64      De Raad heeft aangevoerd dat het middel ontleend aan schending van de werkingssfeer van de wet, zoals gepreciseerd in punt 56 hierboven, een middel vormt betreffende de materiële wettigheid van het bestreden besluit, zodat het door de Unierechter niet ambtshalve aan de orde kan worden gesteld.

65      Ten aanzien van het bezwaar van de Raad moet worden opgemerkt dat reeds is geoordeeld dat de Unierechter de bevoegdheid en eventueel de verplichting heeft om ambtshalve middelen van materiële wettigheid aan de orde te stellen. Dit geldt dus voor het middel ontleend aan schending van de werkingssfeer van de wet (zie punt 60 hierboven). Bovendien is het absoluut gezag van gewijsde een middel inzake de materiële wettigheid dat van openbare orde is, dat de rechter ambtshalve aan de orde moet stellen [arrest van 1 juni 2006, P & O European Ferries (Vizcaya) en Diputación Foral de Vizcaya/Commissie, C‑442/03 P en C‑471/03 P, EU:C:2006:356, punt 45].

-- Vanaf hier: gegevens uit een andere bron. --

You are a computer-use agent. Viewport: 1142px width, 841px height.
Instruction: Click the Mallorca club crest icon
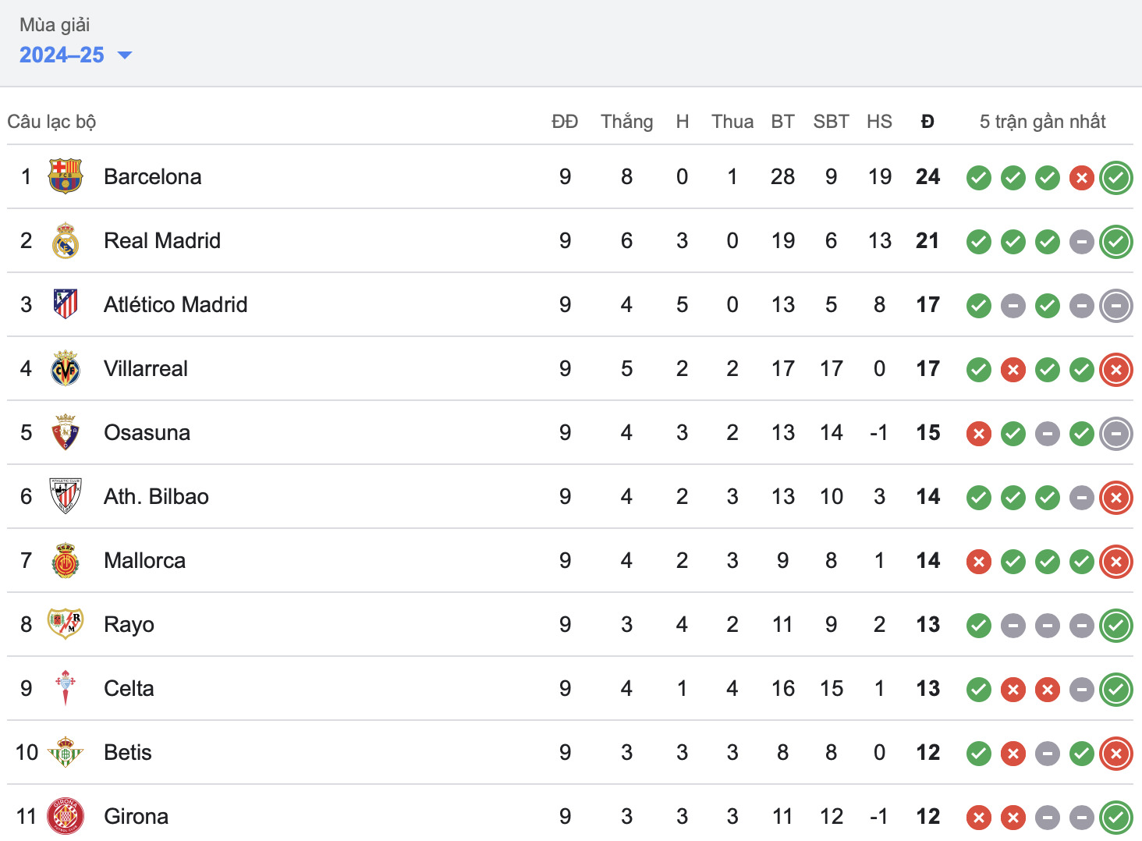(x=66, y=560)
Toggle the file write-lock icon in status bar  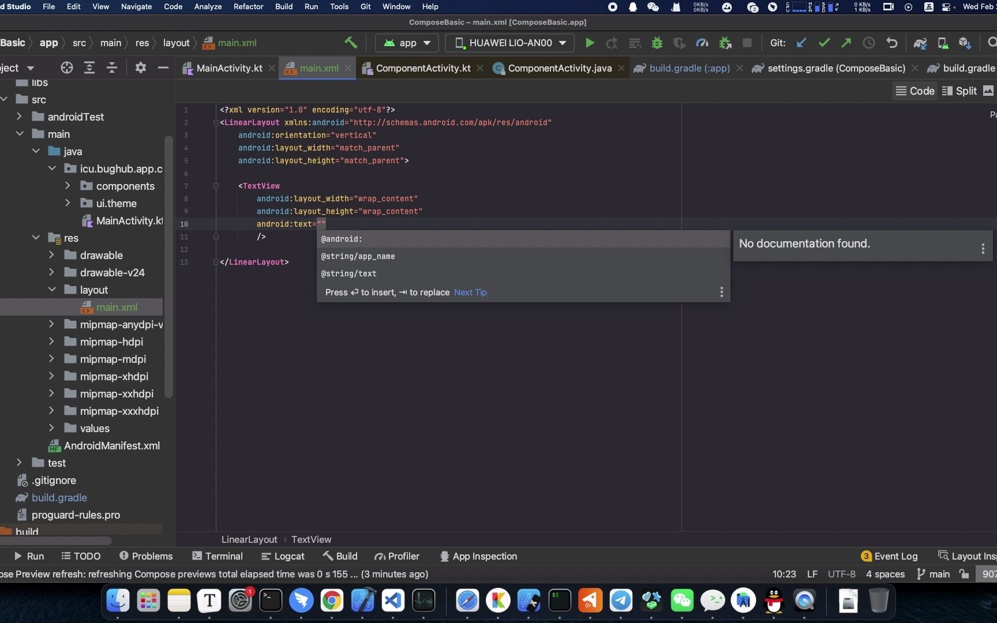coord(964,574)
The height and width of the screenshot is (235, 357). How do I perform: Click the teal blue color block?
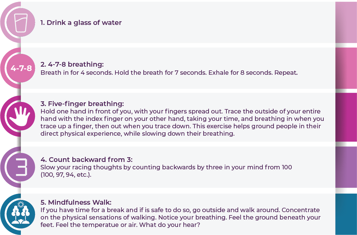pyautogui.click(x=346, y=214)
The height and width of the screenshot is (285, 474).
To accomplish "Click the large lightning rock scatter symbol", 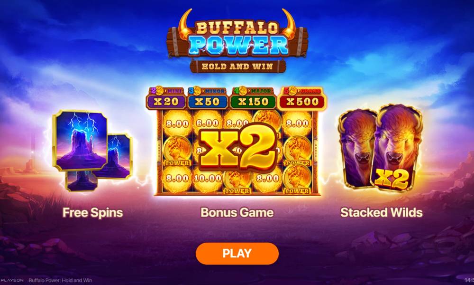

66      Met betrekking tot het bezwaar van de Commissie (zie punt 63 hierboven) volstaat de opmerking dat uit de rechtspraak niet volgt dat het middel ontleend aan schending van de werkingssfeer van de wet uitsluitend betrekking heeft op het geval waarin de betrokken norm ratione temporis niet van toepassing is, maar op elk geval waarin de norm die de grondslag voor de bestreden handeling vormt, niet kan worden toegepast [zie in die zin arrest van 21 februari 2008, Putterie-De-Beukelaer/Commissie, F‑31/07, EU:F:2008:23, punt 51, op dit punt niet vernietigd bij het arrest van 8 juli 2010, Commissie/Putterie-De-Beukelaer (T‑160/08 P, EU:T:2010:294)]. De omstandigheid dat het Gerecht artikel 42 quater van het Statuut moet uitleggen om de werkingssfeer ervan te bepalen betekent overigens niet dat de in punt 56 hierboven genoemde problematiek niet de werkingssfeer van artikel 42 quater van het Statuut betreft. Ten slotte moet worden opgemerkt dat het beginsel van overeenstemming tussen de administratieve klacht en het beroep in rechte de Unierechter niet belet om ambtshalve een middel van openbare orde aan de orde te stellen (zie in die zin arrest van 14 februari 2017, Kerstens/Commissie, T‑270/16 P, niet gepubliceerd, EU:T:2017:74, punten 66‑70).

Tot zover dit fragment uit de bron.